* Instruções do exercício
Transcreva integralmente, sem qualquer alteração, o texto sobre a transmissão da hepatite C pelo sangue contaminado.

* Texto fornecido
%%

4- Via de transmissão: sangue contaminado
Até os anos 1990, as contaminações se davam pelas transfusões de sangue, já que não havia nenhum tipo de exame que identificasse a presença do HCV. Porém, hoje essa possibilidade é mínima, pois o controle do sangue doado é rigoroso. Diferente da hepatite B, que tem as relações sexuais como principal fonte de transmissão, no caso da C esse acontecimento é raro.
Os meios de contágio mais comuns são os instrumentos perfurocortantes contaminados, como agulhas, alicates, endoscópios ou instrumentos odontológicos, que não foram devidamente esterilizados. Os especialistas também se preocupam com objetos de uso diário trocados entre as pessoas. Fazer as unhas em salões de beleza e realizar tatuagens ou piercings com instrumentos esterilizados incorretamente podem trazer riscos de infecção.

%%

* Dados de origem
%%

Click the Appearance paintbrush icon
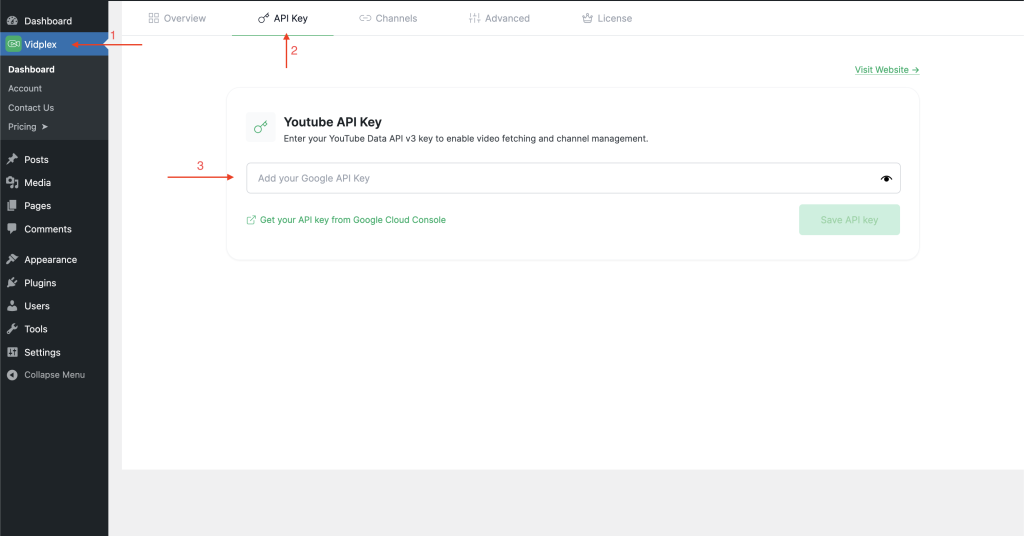The width and height of the screenshot is (1024, 536). tap(12, 260)
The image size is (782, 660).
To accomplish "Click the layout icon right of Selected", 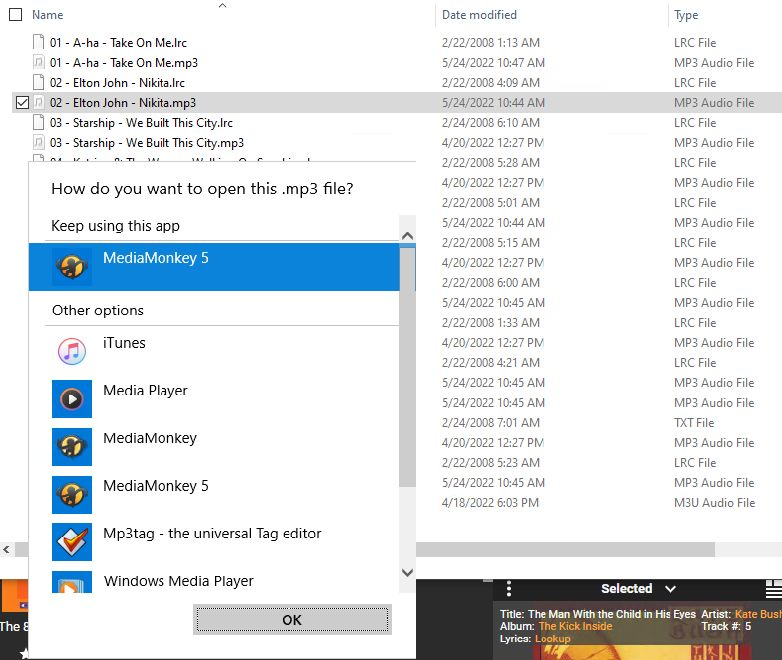I will tap(773, 589).
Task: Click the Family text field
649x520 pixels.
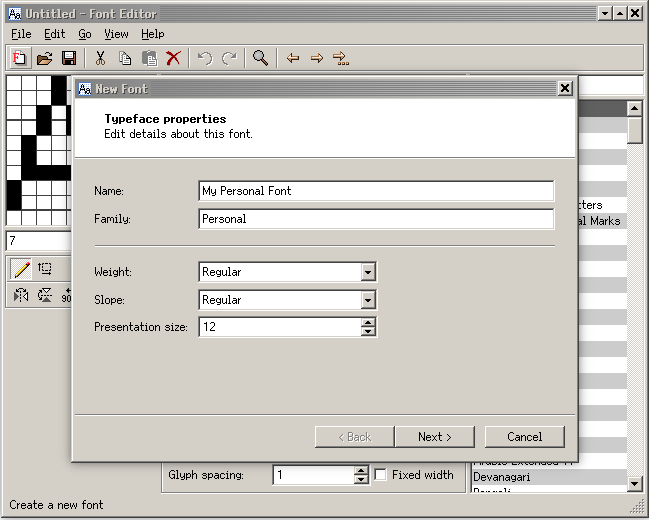Action: 376,219
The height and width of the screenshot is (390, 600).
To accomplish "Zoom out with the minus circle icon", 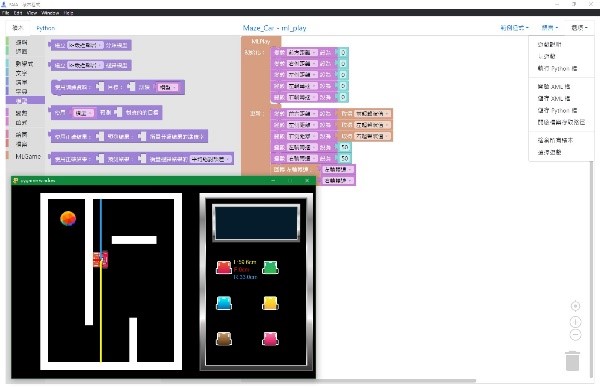I will pos(575,335).
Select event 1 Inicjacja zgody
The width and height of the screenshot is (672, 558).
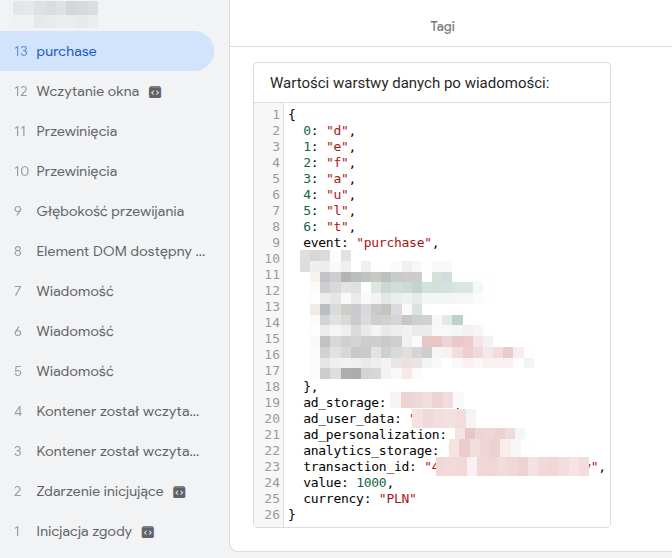84,531
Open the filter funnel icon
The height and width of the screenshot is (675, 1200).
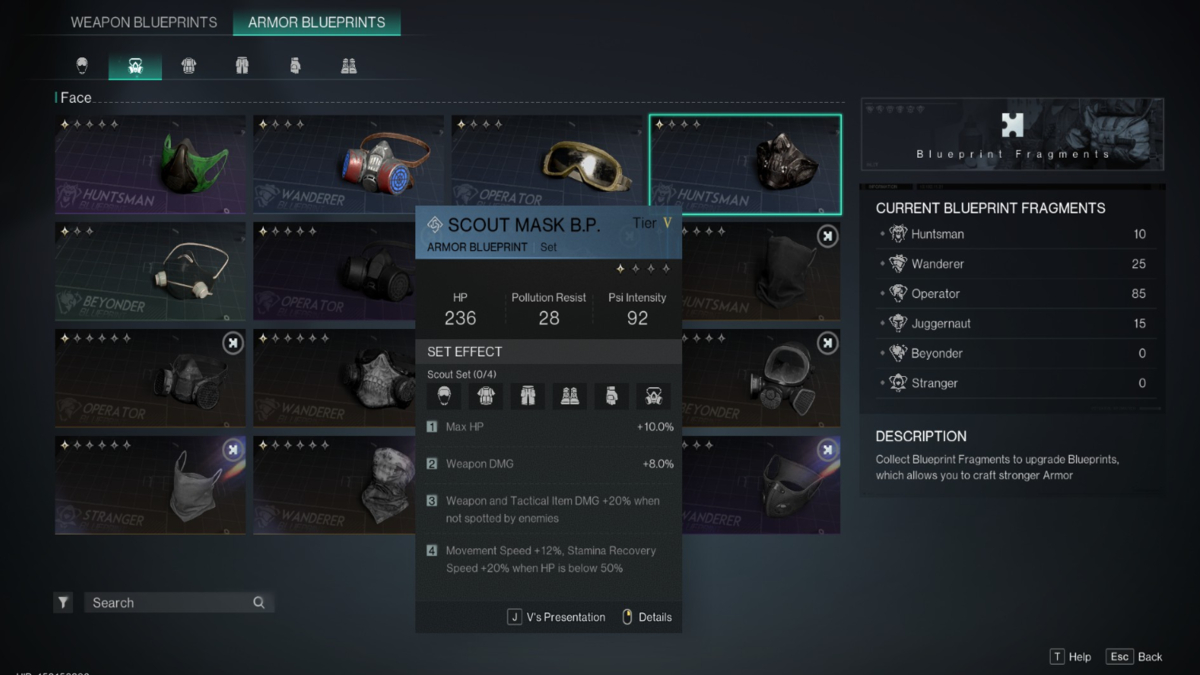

%%

* Campo de resposta
4- Via de transmissão: sangue contaminado
Até os anos 1990, as contaminações se davam pelas transfusões de sangue, já que não havia nenhum tipo de exame que identificasse a presença do HCV. Porém, hoje essa possibilidade é mínima, pois o controle do sangue doado é rigoroso. Diferente da hepatite B, que tem as relações sexuais como principal fonte de transmissão, no caso da C esse acontecimento é raro.
Os meios de contágio mais comuns são os instrumentos perfurocortantes contaminados, como agulhas, alicates, endoscópios ou instrumentos odontológicos, que não foram devidamente esterilizados. Os especialistas também se preocupam com objetos de uso diário trocados entre as pessoas. Fazer as unhas em salões de beleza e realizar tatuagens ou piercings com instrumentos esterilizados incorretamente podem trazer riscos de infecção.